▸ Listed records:
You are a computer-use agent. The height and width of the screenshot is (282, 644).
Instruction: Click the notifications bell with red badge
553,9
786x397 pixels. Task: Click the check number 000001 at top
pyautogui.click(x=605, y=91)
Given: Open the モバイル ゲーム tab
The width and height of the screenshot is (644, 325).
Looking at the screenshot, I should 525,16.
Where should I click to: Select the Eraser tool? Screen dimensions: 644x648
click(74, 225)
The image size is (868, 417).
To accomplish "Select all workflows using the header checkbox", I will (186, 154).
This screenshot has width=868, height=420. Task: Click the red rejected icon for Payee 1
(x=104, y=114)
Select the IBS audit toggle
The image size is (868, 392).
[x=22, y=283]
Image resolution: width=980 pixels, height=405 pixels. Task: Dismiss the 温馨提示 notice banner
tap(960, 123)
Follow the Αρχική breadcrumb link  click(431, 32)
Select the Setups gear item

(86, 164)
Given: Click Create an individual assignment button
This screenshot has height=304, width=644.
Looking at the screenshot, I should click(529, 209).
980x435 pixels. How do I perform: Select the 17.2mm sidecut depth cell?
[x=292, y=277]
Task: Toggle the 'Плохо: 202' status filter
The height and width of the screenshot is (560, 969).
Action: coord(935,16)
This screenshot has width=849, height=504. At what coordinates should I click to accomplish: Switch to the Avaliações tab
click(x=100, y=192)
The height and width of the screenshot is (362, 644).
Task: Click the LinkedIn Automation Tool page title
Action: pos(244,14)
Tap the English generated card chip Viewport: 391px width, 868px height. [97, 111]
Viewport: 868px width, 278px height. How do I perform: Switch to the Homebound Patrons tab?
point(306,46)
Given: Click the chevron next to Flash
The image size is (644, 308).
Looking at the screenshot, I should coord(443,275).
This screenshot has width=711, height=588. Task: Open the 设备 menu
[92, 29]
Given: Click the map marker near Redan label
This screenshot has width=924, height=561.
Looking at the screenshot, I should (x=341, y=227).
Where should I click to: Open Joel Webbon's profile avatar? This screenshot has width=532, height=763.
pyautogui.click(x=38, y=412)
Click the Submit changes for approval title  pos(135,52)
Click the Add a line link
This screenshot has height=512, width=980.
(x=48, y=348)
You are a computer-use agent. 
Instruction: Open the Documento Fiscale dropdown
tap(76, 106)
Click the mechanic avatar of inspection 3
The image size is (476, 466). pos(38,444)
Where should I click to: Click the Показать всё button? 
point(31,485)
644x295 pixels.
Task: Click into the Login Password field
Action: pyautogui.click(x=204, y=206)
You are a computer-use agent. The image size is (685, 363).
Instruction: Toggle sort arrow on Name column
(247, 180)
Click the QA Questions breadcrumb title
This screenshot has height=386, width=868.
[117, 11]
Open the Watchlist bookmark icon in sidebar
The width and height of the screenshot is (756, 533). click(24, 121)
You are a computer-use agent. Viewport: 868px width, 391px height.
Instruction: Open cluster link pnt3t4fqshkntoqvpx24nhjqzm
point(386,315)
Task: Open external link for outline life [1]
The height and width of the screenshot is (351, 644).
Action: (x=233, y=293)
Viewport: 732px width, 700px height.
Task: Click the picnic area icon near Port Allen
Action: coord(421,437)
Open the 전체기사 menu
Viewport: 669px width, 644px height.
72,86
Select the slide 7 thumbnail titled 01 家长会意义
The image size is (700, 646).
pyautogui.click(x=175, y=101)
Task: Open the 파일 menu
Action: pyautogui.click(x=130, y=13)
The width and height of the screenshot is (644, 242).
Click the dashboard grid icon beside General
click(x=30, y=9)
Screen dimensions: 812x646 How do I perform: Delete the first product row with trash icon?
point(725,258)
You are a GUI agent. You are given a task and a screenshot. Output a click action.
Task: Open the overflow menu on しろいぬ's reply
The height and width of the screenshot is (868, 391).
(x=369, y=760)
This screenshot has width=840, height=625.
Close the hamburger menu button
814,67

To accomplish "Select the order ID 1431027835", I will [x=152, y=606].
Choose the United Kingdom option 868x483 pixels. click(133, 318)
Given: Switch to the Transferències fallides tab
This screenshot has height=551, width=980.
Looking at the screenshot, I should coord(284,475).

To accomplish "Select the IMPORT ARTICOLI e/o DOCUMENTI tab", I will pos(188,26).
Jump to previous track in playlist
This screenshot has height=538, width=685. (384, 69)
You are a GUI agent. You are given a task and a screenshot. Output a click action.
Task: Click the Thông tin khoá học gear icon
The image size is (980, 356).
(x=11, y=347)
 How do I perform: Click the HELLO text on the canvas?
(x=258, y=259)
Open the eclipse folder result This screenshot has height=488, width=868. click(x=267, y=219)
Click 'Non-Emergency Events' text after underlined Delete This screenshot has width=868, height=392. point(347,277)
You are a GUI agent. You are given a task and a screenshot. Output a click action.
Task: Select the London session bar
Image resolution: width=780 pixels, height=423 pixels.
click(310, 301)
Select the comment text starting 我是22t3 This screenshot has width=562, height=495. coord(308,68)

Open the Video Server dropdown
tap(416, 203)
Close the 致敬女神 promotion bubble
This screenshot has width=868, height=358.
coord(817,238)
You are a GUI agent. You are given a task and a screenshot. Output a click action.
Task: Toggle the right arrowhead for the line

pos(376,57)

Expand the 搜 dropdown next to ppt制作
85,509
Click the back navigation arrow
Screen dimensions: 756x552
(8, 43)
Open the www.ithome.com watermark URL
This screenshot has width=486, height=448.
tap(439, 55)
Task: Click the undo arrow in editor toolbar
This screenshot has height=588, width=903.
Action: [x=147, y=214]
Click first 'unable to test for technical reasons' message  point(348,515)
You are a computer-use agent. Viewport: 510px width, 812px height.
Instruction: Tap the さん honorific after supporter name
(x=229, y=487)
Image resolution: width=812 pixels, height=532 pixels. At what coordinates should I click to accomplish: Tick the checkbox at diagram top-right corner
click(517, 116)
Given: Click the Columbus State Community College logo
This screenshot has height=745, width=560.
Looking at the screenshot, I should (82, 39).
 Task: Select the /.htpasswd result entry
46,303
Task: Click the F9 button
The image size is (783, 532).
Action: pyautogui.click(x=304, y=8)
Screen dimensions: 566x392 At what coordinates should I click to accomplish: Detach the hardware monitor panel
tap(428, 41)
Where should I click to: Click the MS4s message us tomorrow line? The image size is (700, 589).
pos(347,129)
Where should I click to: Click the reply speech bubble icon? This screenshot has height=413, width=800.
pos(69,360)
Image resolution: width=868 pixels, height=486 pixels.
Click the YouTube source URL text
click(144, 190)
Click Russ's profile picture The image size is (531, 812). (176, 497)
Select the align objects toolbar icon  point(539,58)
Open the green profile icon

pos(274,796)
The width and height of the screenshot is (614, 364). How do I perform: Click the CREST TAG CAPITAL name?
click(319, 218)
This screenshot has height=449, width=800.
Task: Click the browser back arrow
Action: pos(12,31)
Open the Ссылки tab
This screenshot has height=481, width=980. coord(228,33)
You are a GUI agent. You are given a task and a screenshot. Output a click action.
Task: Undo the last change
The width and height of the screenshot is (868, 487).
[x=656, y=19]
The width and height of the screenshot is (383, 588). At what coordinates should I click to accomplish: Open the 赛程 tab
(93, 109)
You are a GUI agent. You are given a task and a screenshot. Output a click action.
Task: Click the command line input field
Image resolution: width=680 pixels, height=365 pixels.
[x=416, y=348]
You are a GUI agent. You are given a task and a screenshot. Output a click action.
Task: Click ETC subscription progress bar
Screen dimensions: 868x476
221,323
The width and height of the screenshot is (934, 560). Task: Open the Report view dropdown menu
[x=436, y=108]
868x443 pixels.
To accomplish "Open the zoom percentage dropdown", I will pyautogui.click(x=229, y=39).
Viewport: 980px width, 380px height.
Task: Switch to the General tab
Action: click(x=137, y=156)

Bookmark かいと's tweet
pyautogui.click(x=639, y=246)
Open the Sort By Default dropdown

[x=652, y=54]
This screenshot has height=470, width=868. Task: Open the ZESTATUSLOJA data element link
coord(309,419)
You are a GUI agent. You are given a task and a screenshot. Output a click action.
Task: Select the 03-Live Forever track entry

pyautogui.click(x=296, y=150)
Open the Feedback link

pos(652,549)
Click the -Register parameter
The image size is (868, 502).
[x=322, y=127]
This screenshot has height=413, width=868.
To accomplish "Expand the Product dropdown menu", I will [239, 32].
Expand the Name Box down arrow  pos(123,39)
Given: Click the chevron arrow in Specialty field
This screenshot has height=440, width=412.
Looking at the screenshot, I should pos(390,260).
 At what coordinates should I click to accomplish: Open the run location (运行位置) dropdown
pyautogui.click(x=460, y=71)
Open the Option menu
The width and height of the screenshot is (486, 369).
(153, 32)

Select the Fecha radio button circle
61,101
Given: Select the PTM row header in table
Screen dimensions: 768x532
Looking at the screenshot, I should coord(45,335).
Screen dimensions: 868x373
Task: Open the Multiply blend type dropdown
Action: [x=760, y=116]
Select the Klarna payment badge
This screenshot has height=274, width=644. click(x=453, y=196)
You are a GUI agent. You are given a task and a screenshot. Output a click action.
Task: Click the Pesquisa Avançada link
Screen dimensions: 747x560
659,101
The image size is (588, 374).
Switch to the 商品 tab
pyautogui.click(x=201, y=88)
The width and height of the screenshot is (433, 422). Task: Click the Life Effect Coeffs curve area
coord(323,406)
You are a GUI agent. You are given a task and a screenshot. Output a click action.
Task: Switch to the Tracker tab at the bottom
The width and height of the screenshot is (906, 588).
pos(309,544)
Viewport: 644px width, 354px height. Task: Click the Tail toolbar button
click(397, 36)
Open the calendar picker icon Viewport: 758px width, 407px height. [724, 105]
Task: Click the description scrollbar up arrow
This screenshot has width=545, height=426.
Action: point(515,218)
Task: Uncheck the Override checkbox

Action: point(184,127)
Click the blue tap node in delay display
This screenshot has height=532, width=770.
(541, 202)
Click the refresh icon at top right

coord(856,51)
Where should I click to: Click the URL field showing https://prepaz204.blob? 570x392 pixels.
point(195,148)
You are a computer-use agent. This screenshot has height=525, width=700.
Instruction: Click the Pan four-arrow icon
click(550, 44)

▸ Task requirements:
Among the records above, a stretch begins at the line containing "980x435 pixels. How" and ends at the line containing "Task: Open external link for outline life [1]". Restate that stretch word for word, and nothing else.

▸ Your solution:
980x435 pixels. How do I perform: Select the 17.2mm sidecut depth cell?
[x=292, y=277]
Task: Toggle the 'Плохо: 202' status filter
The height and width of the screenshot is (560, 969).
Action: coord(935,16)
This screenshot has width=849, height=504. At what coordinates should I click to accomplish: Switch to the Avaliações tab
click(x=100, y=192)
The height and width of the screenshot is (362, 644).
Task: Click the LinkedIn Automation Tool page title
Action: pos(244,14)
Tap the English generated card chip Viewport: 391px width, 868px height. [97, 111]
Viewport: 868px width, 278px height. How do I perform: Switch to the Homebound Patrons tab?
point(306,46)
Given: Click the chevron next to Flash
The image size is (644, 308).
Looking at the screenshot, I should coord(443,275).
This screenshot has width=711, height=588. Task: Open the 设备 menu
[92, 29]
Given: Click the map marker near Redan label
This screenshot has width=924, height=561.
Looking at the screenshot, I should (x=341, y=227).
Where should I click to: Open Joel Webbon's profile avatar? This screenshot has width=532, height=763.
pyautogui.click(x=38, y=412)
Click the Submit changes for approval title  pos(135,52)
Click the Add a line link
This screenshot has height=512, width=980.
(x=48, y=348)
You are a computer-use agent. 
Instruction: Open the Documento Fiscale dropdown
tap(76, 106)
Click the mechanic avatar of inspection 3
The image size is (476, 466). pos(38,444)
Where should I click to: Click the Показать всё button? 
point(31,485)
644x295 pixels.
Task: Click into the Login Password field
Action: pyautogui.click(x=204, y=206)
You are a computer-use agent. The image size is (685, 363).
Instruction: Toggle sort arrow on Name column
(247, 180)
Click the QA Questions breadcrumb title
This screenshot has height=386, width=868.
[117, 11]
Open the Watchlist bookmark icon in sidebar
The width and height of the screenshot is (756, 533). click(24, 121)
You are a computer-use agent. Viewport: 868px width, 391px height.
Instruction: Open cluster link pnt3t4fqshkntoqvpx24nhjqzm
point(386,315)
Task: Open external link for outline life [1]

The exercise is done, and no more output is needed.